StadtRevue Archiv | Artikel

Ausgabe: 7.2017

Kategorie: Kunst
Stichwort: Wallraf-Richartz-Museum, Luise Straus-Ernst

Unheilvolle Früchte

Das Wallraf-Richartz-Museum erinnert an Luise Straus-Ernst


Die Ausstellung »Alte Kriegsdarstellungen — Graphik des 15. bis 18. Jahrhunderts« ist auf den ersten Blick eine Präsentation von Druckgrafiken aus der Sammlung des Wallraf-Richartz-Museums. Darunter ein Blatt aus der Serie »Schrecken des Krieges« (1632) von Jacques Callot: Wie »Unheilvolle Früchte«, so die Bildinschrift, hängen an einem Baum die Körper von gehängten Soldaten und Zivilisten, die im Dreißigjährigen Krieg aus der sozialen Ordnung gefallen und zu Bettlern und Dieben geworden waren.

 

Zugleich ist die Ausstellung die Rekonstruktion einer Schau, die vor hundert Jahren im WRM stattgefunden hat. Da war die anfangs verbreitete Begeisterung über den Beginn des Ersten Weltkriegs schon verrauscht. Und 2017 ist ebenfalls kein globales Friedensjahr.

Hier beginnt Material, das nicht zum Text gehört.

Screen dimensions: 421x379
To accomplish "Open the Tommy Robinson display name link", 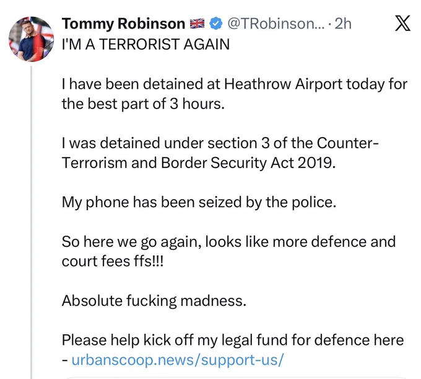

Darauf weist auch der zeitgenössische Beitrag hin, der das Rekonstruktionsprojekt an die Gegenwart anschließt: Die Künstlerin Louisa Clement arbeitet unter anderem mit Materialien, die bei der Vernichtung chemischer Kampfstoffe entstehen — ein Recycling ganz eigener Art.
Die Hauptfigur der Ausstellung ist jedoch ihre damalige Kuratorin:Die 1893 in Köln geborene Luise Straus. Als eine der ersten promovierten Kunsthistorikerinnen in Deutschland erhielt sie eine Stelle als »wissenschaftliche Hilfsarbeiterin« am WRM, war während des Krieges dessen kommissarische Leiterin und danach als freie Autorin und Vermittlerin für das Museum tätig. Seit Anfang der 20er Jahre schrieb sie als Journalistin für große Zeitungenwie die Neue Zürcher und war nicht zuletzt alleinerziehende Mutter des »Dadafex Minimus« Jimmy. Sein Vater, der Dada-Künstler Max Ernst (»Dadafex maximus«), mit dem sie seit 1918 verheiratet war, hatte 1922 in Paris ein neues Leben begonnen.

 

1933, als in Köln die Hakenkreuzfahnen gehisst wurden, verkündete der neu eingesetzte Museumsdirektor der Jüdin Luise Straus-Ernst das Ende ihrer Zusammenarbeit. Noch im gleichen Jahr ging sie ins Exil nach Paris, schrieb dort Alltagsreportagen und kleinere Erzählungen, flieht schließlich vor den Deportationen nach Südfrankreich. Luise Straus Ausreiseantrag in die USA wird abgelehnt. Ihre Autobiografie »Nomadengut«, die bewundernswert frei von Selbstmitleid und Ressentiment ist, verfasste sie kurz vor ihrer Deportation. 1944 wurde sie in Auschwitz ermordet.